» TASKS TO COMPLETE
(a) From the text on sport and the criminal law, return the passage from "Those of you" up to and including "enters a stadium.", copied word for word.
(b) Output the entries from their first line up to and including the line with "click(x=820, y=574)" as a Markdown table with the columns Row and Line, leaving out blank lines.

» TEXT SHOWN
++++++

Similarly sportsmen and women can act as role models both for their general behaviour and for the mutual respect they show each other in victory and defeat.  One of my earliest sporting memories is of the England vs Brazil game in the World Cup in Mexico in 1970, and of the embrace between Pele and Bobby Moore after the game.

Those of you younger than me may similarly remember Flintoff and Brett Lee after the Edgbaston ashes test in 2005.

However, like any aspect of society there are those who do not want to play by the rules.  When their wrongdoing can be dealt with within the sport there is a strong argument that is the best place.   In many ways this is no different to any university or employer wanting to regulate the conduct of their members or employees, yet no university or employer would argue that the criminal law is suspended once a person enters their premises.  In exactly the same way the criminal law is not suspended once a player enters the field of play nor when a spectator enters a stadium.

The difficulty for us crown prosecutors, is deciding when the line has been crossed.  To do so, we have to apply the Code for Crown Prosecutors and the Full Code Test, which has two stages: The evidential stage followed by the public interest stage.

++++++

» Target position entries
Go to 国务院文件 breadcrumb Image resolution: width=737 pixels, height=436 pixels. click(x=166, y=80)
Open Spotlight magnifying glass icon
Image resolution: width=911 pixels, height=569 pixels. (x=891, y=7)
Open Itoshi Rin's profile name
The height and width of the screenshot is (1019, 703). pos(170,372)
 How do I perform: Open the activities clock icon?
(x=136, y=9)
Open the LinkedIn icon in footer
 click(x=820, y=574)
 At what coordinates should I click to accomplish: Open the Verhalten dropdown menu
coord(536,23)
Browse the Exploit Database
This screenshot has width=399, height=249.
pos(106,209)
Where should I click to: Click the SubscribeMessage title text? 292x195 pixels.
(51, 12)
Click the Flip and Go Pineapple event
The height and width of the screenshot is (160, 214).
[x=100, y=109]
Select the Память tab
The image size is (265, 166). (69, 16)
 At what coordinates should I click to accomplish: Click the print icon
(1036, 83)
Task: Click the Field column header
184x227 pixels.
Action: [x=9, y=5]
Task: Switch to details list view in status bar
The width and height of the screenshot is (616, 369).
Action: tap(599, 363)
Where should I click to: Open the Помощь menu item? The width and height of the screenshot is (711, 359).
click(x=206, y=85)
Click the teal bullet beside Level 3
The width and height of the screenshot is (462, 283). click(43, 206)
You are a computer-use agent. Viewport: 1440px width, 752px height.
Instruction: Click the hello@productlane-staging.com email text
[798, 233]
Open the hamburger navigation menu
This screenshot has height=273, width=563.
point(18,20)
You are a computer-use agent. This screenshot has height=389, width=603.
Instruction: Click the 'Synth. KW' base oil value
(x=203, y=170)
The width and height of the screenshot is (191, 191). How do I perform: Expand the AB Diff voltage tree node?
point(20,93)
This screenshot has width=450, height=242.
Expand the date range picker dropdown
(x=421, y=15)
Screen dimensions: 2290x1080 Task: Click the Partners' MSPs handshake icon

++++++

» WORKED ANSWERS
(a)
Those of you younger than me may similarly remember Flintoff and Brett Lee after the Edgbaston ashes test in 2005.

However, like any aspect of society there are those who do not want to play by the rules.  When their wrongdoing can be dealt with within the sport there is a strong argument that is the best place.   In many ways this is no different to any university or employer wanting to regulate the conduct of their members or employees, yet no university or employer would argue that the criminal law is suspended once a person enters their premises.  In exactly the same way the criminal law is not suspended once a player enters the field of play nor when a spectator enters a stadium.

(b)
| Row | Line |
|---|---|
| 1 | Go to 国务院文件 breadcrumb Image resolution: width=737 pixels, height=436 pixels. click(x=166, y=80) |
| 2 | Open Spotlight magnifying glass icon |
| 3 | Image resolution: width=911 pixels, height=569 pixels. (x=891, y=7) |
| 4 | Open Itoshi Rin's profile name |
| 5 | The height and width of the screenshot is (1019, 703). pos(170,372) |
| 6 |  How do I perform: Open the activities clock icon? |
| 7 | (x=136, y=9) |
| 8 | Open the LinkedIn icon in footer |
| 9 |  click(x=820, y=574) |